Faer-rs: Linear algebra foundation for Rust

arijun · 2024-04-24T15:18:37

In a few fields of rust we are starting to see a convergence of lower level libraries that then can be shared amongst the higher level crates. For example, wgpu is seeing broad use across a bunch of libraries from game engines to UI libraries. This then allows the shared libraries to be made more robust, with more shared resources going into them.

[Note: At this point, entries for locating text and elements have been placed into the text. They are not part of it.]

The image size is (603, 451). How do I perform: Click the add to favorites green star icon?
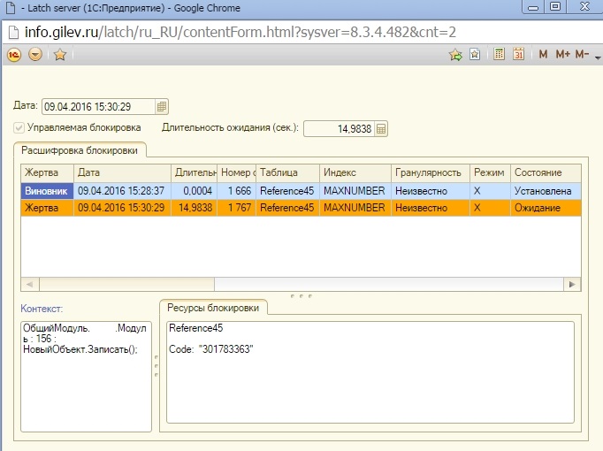[x=455, y=55]
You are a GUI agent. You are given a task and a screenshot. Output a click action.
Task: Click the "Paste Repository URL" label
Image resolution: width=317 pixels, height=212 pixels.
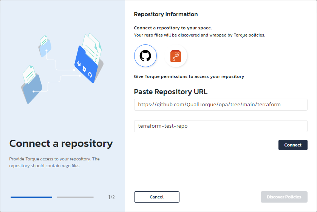point(171,92)

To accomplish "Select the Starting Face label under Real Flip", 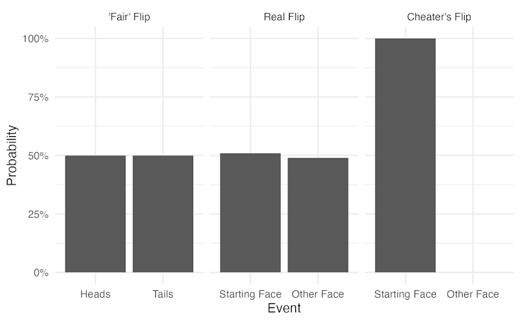I will pos(250,294).
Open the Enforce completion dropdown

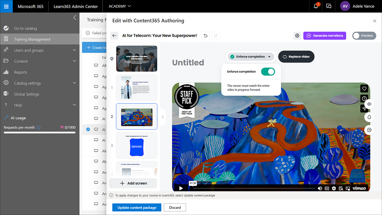[251, 57]
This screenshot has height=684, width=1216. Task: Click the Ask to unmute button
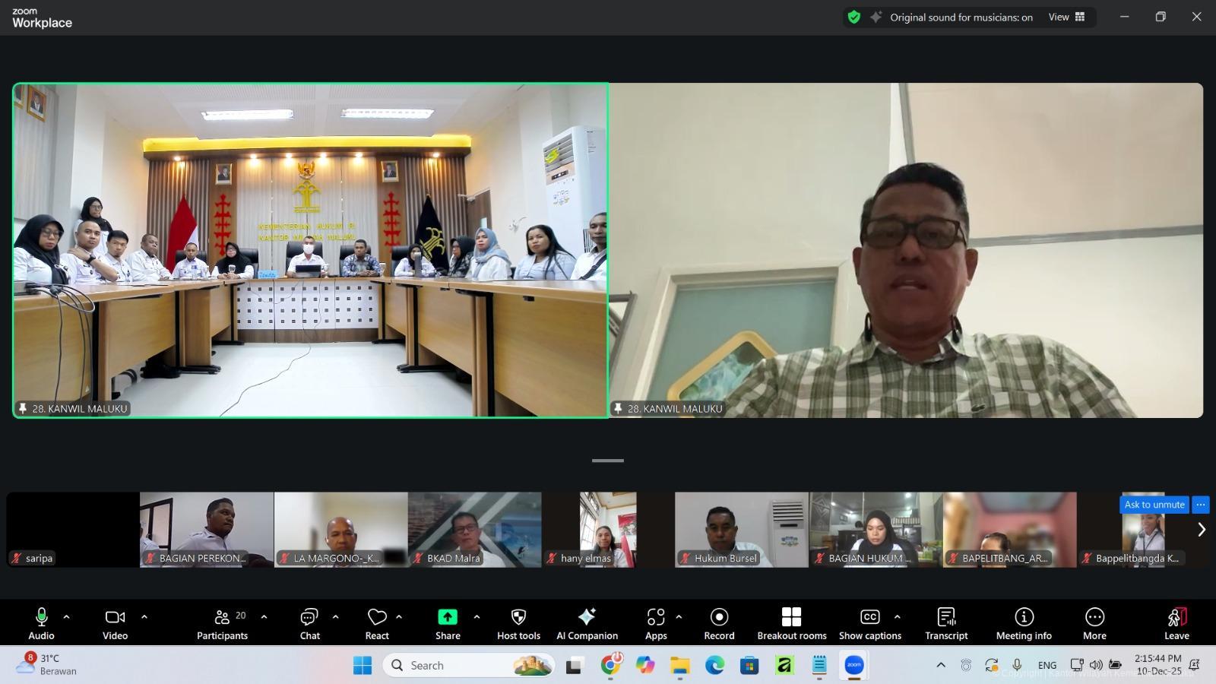(1154, 505)
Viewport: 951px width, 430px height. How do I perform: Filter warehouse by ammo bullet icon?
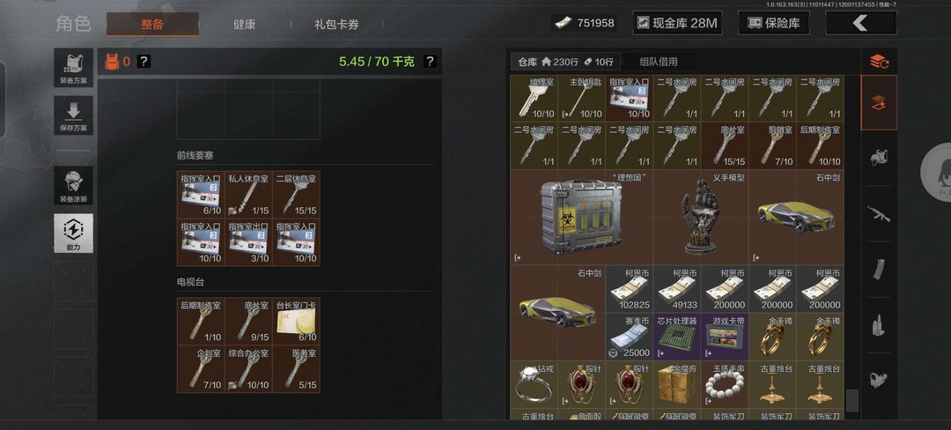879,325
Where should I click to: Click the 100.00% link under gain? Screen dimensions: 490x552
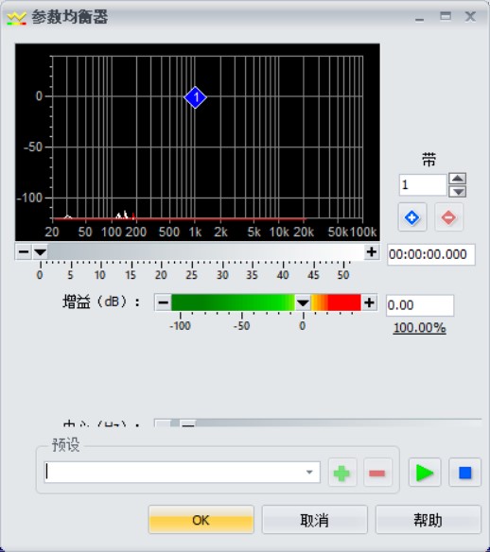click(420, 328)
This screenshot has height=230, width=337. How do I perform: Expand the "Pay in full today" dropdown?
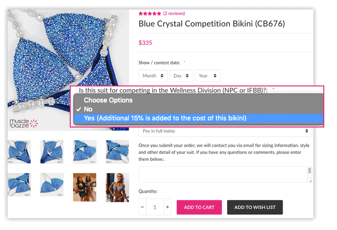click(225, 131)
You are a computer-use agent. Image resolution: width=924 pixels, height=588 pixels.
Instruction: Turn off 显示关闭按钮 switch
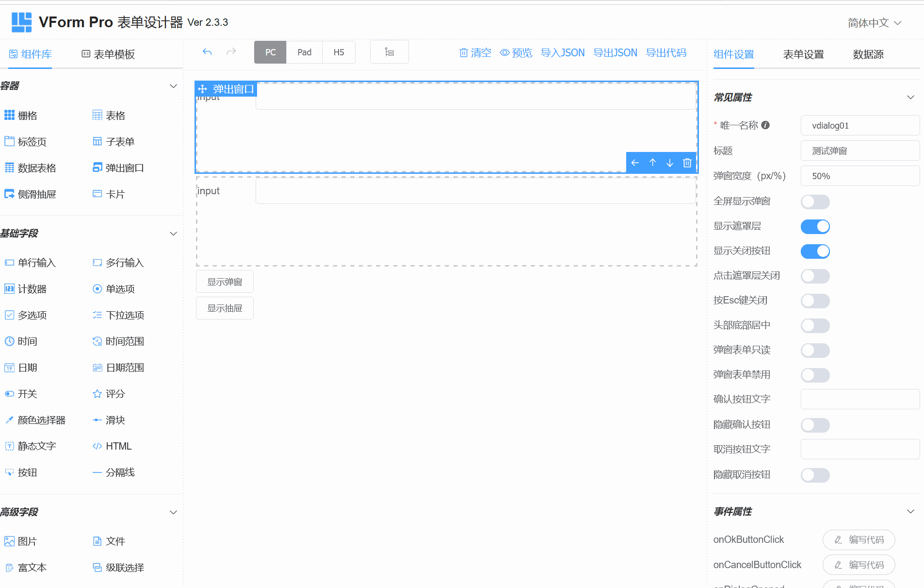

Does anyone know how much of this is happening in the matrix/array space in rust? There are several libraries that have overlapping goals: ndarray, nalgebra, etc. How much do they share in terms of underlying code? Do they share data structures, or is anything like that on the horizon?

reply

sarah-ek · 2024-04-24T15:39:46

as far as i know, very little is shared. ndarray-linalg is mostly a lapack wrapper. nalgebra and faer both implement the algorithms from scratch, with nalgebra focusing more on smaller matrices

antimora · 2024-04-24T15:34:36

WGPU is also used by Burn deep learning framework and WONNX for computation.

heinrichhartman · 2024-04-24T15:04:22

This does not seem to depend on BLAS/LAPACK.

Good to see LU decomposition with full pivoting being implemented here (which is missing from BLAS/LAPACK). This gives a fast, numerically stable way to compute the rank of a matrix (with a basis of the kernel and image spaces). Details: https://www.heinrichhartmann.com/posts/2021-03-08-rank-decom....

reply

sarah-ek · 2024-04-24T15:05:55

lapack does expose a full pivoting lu as far as i can tell? https://netlib.org/lapack/explore-html/d8/d4d/group__getc2_g...

bee_rider · 2024-04-24T15:24:39

If you are going to include vs MKL benchmarks in your repo, full pivoting LU might be one to consider. I think most people are happy with partial pivoting, so I sorta suspect Intel hasn’t heavily tuned their implementation, might be room to beat up on the king of the hill, haha.

sarah-ek · 2024-04-24T15:34:17

funny you mention that, the full pivoting. it's one of the few benchmarks where faer wins by a huge margin

n faer mkl openblas

1024 27.06 ms 186.33 ms 793.26 ms

1536 73.57 ms 605.71 ms 2.65 s

2048 280.74 ms 1.53 s 8.99 s

2560 867.15 ms 3.31 s 17.06 s

3072 1.87 s 6.13 s 55.21 s

3584 3.42 s 10.18 s 71.56 s

4096 6.11 s 15.70 s 168.88 s

reply

adgjlsfhk1 · 2024-04-24T16:11:20

it might be interesting to add butterfly lu https://arxiv.org/abs/1901.11371. it's a way of doing a numerically stable lu like factorization without any pivoting, which allows it to parallelize better.

bee_rider · 2024-04-24T16:30:19

It looks like they are describing a preconditioner there.

adgjlsfhk1 · 2024-04-24T17:00:42

the key point is that the preconditioner allows you to skip pivoting which is really nice because the pivoting introduces a lot of data dependence.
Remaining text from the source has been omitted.